Derek Lancaster, LLM
Acts 9:1-6, John 21:1-9
Introduction: Shortly we’ll baptise Mikayla Rose into the household of the Christian faith, when she’ll become a baptised member of the worldwide, multicultural, multinational Christian church. Although very diverse in its local manifestation, the church is just one thing: it’s the Body of Christ, that is, a living organism working together in the world, guided and filled with the Holy Spirit, that is, the powerful presence of Jesus. When one is baptised, this gift of the Holy Spirit is not only available to each baptised member of the church but also the essential aspect which makes us one with all other baptised members of the church around the world who have received the Spirit of Christ Jesus. It’s that which makes this amazing and perpetually growing church the Body of Christ – the physical presence of Christ in the world. So, we say ‘We believe in one holy and catholic church’ – ‘catholic’, meaning all embracing and including a wide variety.
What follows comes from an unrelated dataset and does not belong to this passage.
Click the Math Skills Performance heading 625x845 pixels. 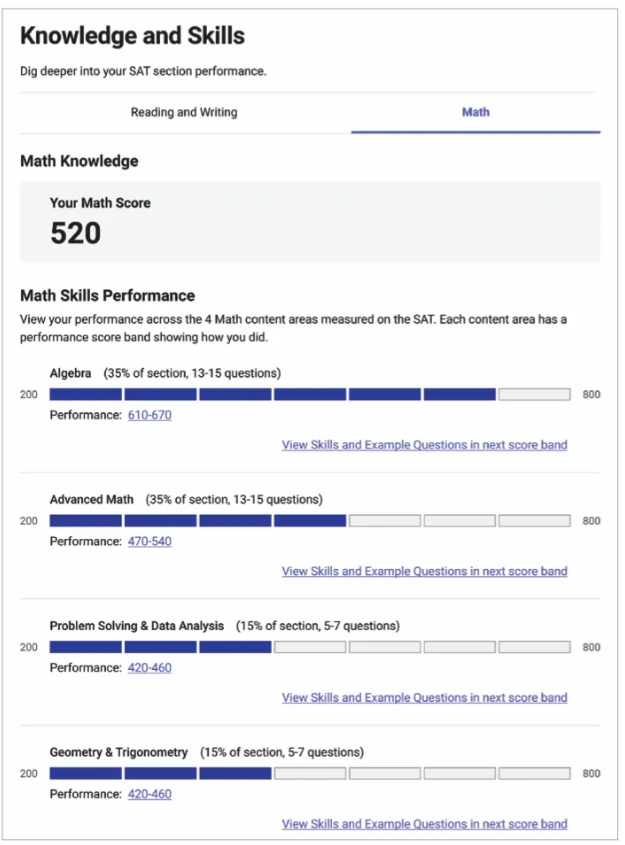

The Gift of Faith: This is such a wonderful thing to be a part of. But how does that happen? What leads people to want to get baptised or have their children baptised? It happens because of the gift of Faith; this is not something we are just persuaded about through clever arguments but rather a revelation by God. It is, indeed, a gift. As the Jesus put it, ‘You did not choose me, but I chose you’
How does it feel to know that Jesus chose you and called you to be his disciple – his witness in the world to make God’s ways known in word and deed?
Faith is an amazing gift which leads us to want to follow Christ and to be part of this thing which Christ founded: his Church, his one, incredibly diverse multicultural body called to transform the world; not in isolation as individuals but as active members of a local community; that is, the local church. Each church acts as a hub for the work to which we’re all called – a community which enables us to grow in love and understanding of our calling – a community which sends us out at the end of each gathering ‘to love and serve the Lord’ – to fulfil the purpose for which we were called.
Faith Changes everything: I remember being strongly influenced by someone called Vic Jacobson: he was a convicted armed robber who, when in prison had a visitation, as he put it, from Jesus, who said, I’m calling you for a new and divine purpose in your life. This experience completely changed his life’s direction and purpose; he became an extremely fruitful Baptist minister whose story continues to impact me, some 50 years after I met him. This gift of faith, which God initiates and gives us, changes us and is the means by which we receive the power and heavenly gifts we need to fulfil our calling.
This is what happened to Saul of Tarsus who, whilst in the actual process of hunting down believers in Jesus to imprison them, encountered the risen Jesus in the most powerful of divine experiences. He became known as Paul – St Paul - and his letters to early and diverse Christian communities in what is now Turkey, Italy and Greece have had, and continue to have, a powerful influence in shaping the church.
Similarly, the disciples’ encounter with the risen Jesus of which we heard in our Gospel reading today, fundamentally changed them. And their witness and writings still change the hearts of those who read their words which are found in the New Testament part of the Bible. Let’s not neglect to read them and allow them to change us all our life.
Conclusion: So, I pray that today, not only will Mikayla’s life have a new and wonderful, divine purpose; but also, that the Faith God has given each of us will be powerfully rekindled, that this church, going forward, will flourish and be fruitful beyond our imagination. Amen.